In acknowledgement, Mets fans, as recently as six years ago, regularly sent him his 1968 Topps rookie card, index cards or baseballs through the mail for him to sign.
I have two baseballs from him inscribed “1969 Mets” and “1969 Miracle Mets.”
Rohr was on the Opening Day roster in 1968, and in mid-April was the losing pitcher during one of major league baseball’s longest nights.
In a memorable game started by the legendary Tom Seaver, Rohr hurled three innings late in a 1-0 loss in 24 innings to Houston at the Astrodome, falling victim to a grounder that took a bad hop at 2:37 a.m.
He also wound up suffering an elbow injury on his pitching arm, forcing him to spend much of his time on the disabled list and rehabbing in the minors over the next year.
“I’m very proud of what I did, the talent I had,” Rohr said in 2009. “I wish I hadn’t gotten hurt.”
During the 1969 World Series, the Mets defeated Dave McNally (another Billings favorite) and the Baltimore Orioles in five games.
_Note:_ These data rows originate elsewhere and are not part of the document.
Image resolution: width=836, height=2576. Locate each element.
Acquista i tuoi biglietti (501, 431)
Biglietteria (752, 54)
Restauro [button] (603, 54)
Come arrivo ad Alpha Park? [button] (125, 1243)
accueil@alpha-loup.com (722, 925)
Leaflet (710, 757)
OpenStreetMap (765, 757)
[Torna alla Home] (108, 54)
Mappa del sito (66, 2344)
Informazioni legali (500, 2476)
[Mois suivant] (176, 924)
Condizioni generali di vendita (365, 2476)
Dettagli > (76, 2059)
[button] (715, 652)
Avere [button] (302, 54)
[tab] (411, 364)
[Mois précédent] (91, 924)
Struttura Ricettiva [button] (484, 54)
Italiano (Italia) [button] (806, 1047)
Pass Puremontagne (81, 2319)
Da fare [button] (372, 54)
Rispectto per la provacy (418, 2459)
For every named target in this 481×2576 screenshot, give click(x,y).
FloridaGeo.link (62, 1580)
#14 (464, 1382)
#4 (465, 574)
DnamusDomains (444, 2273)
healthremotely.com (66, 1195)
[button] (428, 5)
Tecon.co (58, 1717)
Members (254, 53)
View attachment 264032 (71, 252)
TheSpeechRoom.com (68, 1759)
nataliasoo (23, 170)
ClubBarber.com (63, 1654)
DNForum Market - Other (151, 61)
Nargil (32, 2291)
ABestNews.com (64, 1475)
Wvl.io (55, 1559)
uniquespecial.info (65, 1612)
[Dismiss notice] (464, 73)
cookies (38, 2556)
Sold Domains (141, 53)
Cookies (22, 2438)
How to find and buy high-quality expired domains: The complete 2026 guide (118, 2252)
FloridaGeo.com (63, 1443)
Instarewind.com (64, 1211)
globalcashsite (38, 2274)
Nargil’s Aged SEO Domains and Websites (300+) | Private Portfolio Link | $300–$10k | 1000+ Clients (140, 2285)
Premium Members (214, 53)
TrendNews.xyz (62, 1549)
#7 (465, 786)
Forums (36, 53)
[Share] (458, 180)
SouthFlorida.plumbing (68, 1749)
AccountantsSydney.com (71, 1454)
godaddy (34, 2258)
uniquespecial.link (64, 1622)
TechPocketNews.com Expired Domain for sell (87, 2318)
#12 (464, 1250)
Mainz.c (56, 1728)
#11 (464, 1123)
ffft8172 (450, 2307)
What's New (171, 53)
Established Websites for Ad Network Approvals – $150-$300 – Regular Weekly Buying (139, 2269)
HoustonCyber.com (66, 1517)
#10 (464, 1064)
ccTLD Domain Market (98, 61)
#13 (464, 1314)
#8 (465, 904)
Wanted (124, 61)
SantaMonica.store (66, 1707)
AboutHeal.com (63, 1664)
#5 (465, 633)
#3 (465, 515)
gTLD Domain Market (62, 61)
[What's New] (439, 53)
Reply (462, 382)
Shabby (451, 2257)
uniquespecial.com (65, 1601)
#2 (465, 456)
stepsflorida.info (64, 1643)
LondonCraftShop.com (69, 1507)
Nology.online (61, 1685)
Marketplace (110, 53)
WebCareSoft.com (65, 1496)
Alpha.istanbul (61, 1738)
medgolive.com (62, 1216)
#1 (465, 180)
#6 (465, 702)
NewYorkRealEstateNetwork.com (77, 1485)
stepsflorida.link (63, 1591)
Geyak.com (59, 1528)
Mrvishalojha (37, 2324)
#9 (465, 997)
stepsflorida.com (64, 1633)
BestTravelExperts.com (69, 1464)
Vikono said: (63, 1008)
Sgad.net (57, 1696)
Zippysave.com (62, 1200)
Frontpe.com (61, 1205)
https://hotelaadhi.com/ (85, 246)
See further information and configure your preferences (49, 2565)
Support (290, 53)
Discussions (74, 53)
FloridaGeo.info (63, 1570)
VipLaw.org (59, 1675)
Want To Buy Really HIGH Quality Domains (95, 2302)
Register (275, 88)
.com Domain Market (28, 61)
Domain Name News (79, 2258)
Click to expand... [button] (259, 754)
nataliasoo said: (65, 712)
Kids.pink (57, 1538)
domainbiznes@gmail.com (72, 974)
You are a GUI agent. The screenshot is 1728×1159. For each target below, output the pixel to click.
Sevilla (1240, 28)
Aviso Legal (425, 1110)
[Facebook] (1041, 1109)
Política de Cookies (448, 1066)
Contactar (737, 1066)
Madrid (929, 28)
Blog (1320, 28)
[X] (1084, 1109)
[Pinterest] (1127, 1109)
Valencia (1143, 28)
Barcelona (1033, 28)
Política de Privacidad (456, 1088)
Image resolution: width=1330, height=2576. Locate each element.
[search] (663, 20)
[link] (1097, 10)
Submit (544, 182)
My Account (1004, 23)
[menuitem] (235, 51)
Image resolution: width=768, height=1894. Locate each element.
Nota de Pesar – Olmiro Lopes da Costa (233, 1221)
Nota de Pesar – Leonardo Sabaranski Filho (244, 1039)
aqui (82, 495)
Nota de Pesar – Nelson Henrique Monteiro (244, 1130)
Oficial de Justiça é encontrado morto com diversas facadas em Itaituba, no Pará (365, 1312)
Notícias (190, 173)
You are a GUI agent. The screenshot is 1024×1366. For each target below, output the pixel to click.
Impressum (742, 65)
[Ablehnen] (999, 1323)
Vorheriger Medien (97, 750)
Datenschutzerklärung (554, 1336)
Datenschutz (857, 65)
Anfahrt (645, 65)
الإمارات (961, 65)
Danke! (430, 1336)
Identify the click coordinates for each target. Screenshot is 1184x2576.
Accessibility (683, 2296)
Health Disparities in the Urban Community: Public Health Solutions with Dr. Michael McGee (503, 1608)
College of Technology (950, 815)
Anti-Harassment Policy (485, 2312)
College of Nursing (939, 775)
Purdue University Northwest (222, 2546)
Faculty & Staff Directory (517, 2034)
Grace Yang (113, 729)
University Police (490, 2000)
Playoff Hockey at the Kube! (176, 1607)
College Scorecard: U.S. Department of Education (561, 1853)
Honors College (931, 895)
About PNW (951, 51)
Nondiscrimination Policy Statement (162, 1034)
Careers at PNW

"The Mets couldn't do anything wrong," Rohr said in 1999. "They made all the plays they had to make. There were no errors, the pitching was on and they got the hits when they needed them.
"I think a lot of luck was involved, too. That's also in the game of baseball."
Rohr said he watched the games in New York from the bullpen and dugout, and was part of the victory celebration in the locker room.
I have lamented in the past that Rohr should have received a championship ring, perhaps just in recognition of his grit and perseverance, but he often just shrugged that off.
“I was there, I know it and that’s all that matters to me,” he said in 1999. “A ring is just an object and it doesn’t mean that much, really. I’ve got the memories … the history is there.”
Rohr hasn’t been to a Mets’ game in 50 years and, for me, recently he has been a hard guy to track down in Billings.
Years ago, while reminiscing about the 1969 Mets during interviews at home and at a local bar on the 30th- and 40th-anniversaries, Rohr struck me as a genuine, humble character, grateful for his opportunity to play major league baseball.
These days, though, some of his old friends don’t seem to know where he is, and some of his relatives haven’t returned any phone calls.
I hope all is well.
Teammate Nolan Ryan, taken by the Mets in the 10th round (295th player) in the same 1965 draft, launched his Hall of Fame pitching career alongside Rohr.
In the 1990s, Ryan sent Rohr some pictures taken in his hometown of Alvin, Texas, and included a note: “I enjoyed playing with you.”
In 1986, writer Alexander Wolff of Sports Illustrated described his mission, as a youngster, to get the autographs of all the 1969 Mets on 3x5 index cards.
“Rohr is just as essential to me as Ryan,” he wrote. “His is a minimalist name — Les is Rohr — and a rendering of that name is all he sent me.”
Rohr’s autograph, along with those of 36 other Mets players from the 1969 world championship team, were displayed in the 10-page article.
“I was in awe of the boys I was with,” Rohr said in a 2009 interview. “They were fantastic ballplayers.”
Rohr did concrete work for nearly 35 years in Billings after leaving baseball in 1970 and undergoing spinal fusion surgery. He helped raise two kids and assisted as a pitching coach in the Billings American Legion Baseball program.
“I’ve got no hard feelings about anything. I was just happy to be there,” Rohr said of his baseball career in 2013. “I gave my life to baseball. I gave up everything else, I’m not kidding you, just to play ball because I loved it so much. I did the best I could while I was there. That’s about all I could do.”
That’s why Les Rohr should never be forgotten. And is deserving of a final salute by the Mets in the near future.